What is wanted is every record, duplicated word for word.

-- Records provided follows --

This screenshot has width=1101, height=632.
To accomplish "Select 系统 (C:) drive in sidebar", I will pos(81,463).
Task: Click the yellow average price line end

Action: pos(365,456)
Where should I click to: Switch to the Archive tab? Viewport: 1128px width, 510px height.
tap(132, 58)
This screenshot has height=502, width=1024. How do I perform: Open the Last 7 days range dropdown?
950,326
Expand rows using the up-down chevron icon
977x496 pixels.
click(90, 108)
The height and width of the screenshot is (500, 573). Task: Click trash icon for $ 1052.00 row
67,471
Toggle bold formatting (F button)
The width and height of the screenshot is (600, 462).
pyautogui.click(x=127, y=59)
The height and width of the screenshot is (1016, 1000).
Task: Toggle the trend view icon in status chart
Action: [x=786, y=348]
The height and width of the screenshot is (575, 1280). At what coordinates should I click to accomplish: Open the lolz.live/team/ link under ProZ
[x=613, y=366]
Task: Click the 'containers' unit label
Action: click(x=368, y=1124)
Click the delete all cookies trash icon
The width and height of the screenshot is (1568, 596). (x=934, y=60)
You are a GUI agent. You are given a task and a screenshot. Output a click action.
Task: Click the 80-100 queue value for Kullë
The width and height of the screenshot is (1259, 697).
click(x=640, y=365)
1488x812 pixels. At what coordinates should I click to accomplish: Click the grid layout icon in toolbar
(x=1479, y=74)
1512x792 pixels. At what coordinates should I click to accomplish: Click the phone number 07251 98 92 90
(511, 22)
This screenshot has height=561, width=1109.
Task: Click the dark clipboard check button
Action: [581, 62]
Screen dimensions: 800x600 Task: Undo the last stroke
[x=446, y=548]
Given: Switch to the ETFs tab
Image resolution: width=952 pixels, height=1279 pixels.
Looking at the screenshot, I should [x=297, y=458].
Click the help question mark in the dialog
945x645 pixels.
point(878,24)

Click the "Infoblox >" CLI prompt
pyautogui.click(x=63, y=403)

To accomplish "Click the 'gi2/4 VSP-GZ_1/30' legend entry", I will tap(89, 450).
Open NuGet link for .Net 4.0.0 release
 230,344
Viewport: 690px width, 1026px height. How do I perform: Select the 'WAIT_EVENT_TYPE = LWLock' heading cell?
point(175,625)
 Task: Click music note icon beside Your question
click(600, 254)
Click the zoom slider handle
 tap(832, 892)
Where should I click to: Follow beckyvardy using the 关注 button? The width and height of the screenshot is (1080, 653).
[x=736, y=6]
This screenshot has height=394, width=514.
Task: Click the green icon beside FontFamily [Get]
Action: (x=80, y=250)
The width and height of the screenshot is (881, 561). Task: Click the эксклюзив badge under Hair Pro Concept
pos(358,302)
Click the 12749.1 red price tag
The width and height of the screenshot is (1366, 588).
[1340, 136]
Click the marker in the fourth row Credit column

-- Records provided concluded --

▸ Solution below:
This screenshot has width=1101, height=632.
To accomplish "Select 系统 (C:) drive in sidebar", I will pos(81,463).
Task: Click the yellow average price line end

Action: pos(365,456)
Where should I click to: Switch to the Archive tab? Viewport: 1128px width, 510px height.
tap(132, 58)
This screenshot has height=502, width=1024. How do I perform: Open the Last 7 days range dropdown?
950,326
Expand rows using the up-down chevron icon
977x496 pixels.
click(90, 108)
The height and width of the screenshot is (500, 573). Task: Click trash icon for $ 1052.00 row
67,471
Toggle bold formatting (F button)
The width and height of the screenshot is (600, 462).
pyautogui.click(x=127, y=59)
The height and width of the screenshot is (1016, 1000).
Task: Toggle the trend view icon in status chart
Action: [x=786, y=348]
The height and width of the screenshot is (575, 1280). At what coordinates should I click to accomplish: Open the lolz.live/team/ link under ProZ
[x=613, y=366]
Task: Click the 'containers' unit label
Action: click(x=368, y=1124)
Click the delete all cookies trash icon
The width and height of the screenshot is (1568, 596). (x=934, y=60)
You are a GUI agent. You are given a task and a screenshot. Output a click action.
Task: Click the 80-100 queue value for Kullë
The width and height of the screenshot is (1259, 697).
click(x=640, y=365)
1488x812 pixels. At what coordinates should I click to accomplish: Click the grid layout icon in toolbar
(x=1479, y=74)
1512x792 pixels. At what coordinates should I click to accomplish: Click the phone number 07251 98 92 90
(511, 22)
This screenshot has height=561, width=1109.
Task: Click the dark clipboard check button
Action: [581, 62]
Screen dimensions: 800x600 Task: Undo the last stroke
[x=446, y=548]
Given: Switch to the ETFs tab
Image resolution: width=952 pixels, height=1279 pixels.
Looking at the screenshot, I should [x=297, y=458].
Click the help question mark in the dialog
945x645 pixels.
point(878,24)

Click the "Infoblox >" CLI prompt
pyautogui.click(x=63, y=403)

To accomplish "Click the 'gi2/4 VSP-GZ_1/30' legend entry", I will tap(89, 450).
Open NuGet link for .Net 4.0.0 release
 230,344
Viewport: 690px width, 1026px height. How do I perform: Select the 'WAIT_EVENT_TYPE = LWLock' heading cell?
point(175,625)
 Task: Click music note icon beside Your question
click(600, 254)
Click the zoom slider handle
 tap(832, 892)
Where should I click to: Follow beckyvardy using the 关注 button? The width and height of the screenshot is (1080, 653).
[x=736, y=6]
This screenshot has height=394, width=514.
Task: Click the green icon beside FontFamily [Get]
Action: (x=80, y=250)
The width and height of the screenshot is (881, 561). Task: Click the эксклюзив badge under Hair Pro Concept
pos(358,302)
Click the 12749.1 red price tag
The width and height of the screenshot is (1366, 588).
[1340, 136]
Click the marker in the fourth row Credit column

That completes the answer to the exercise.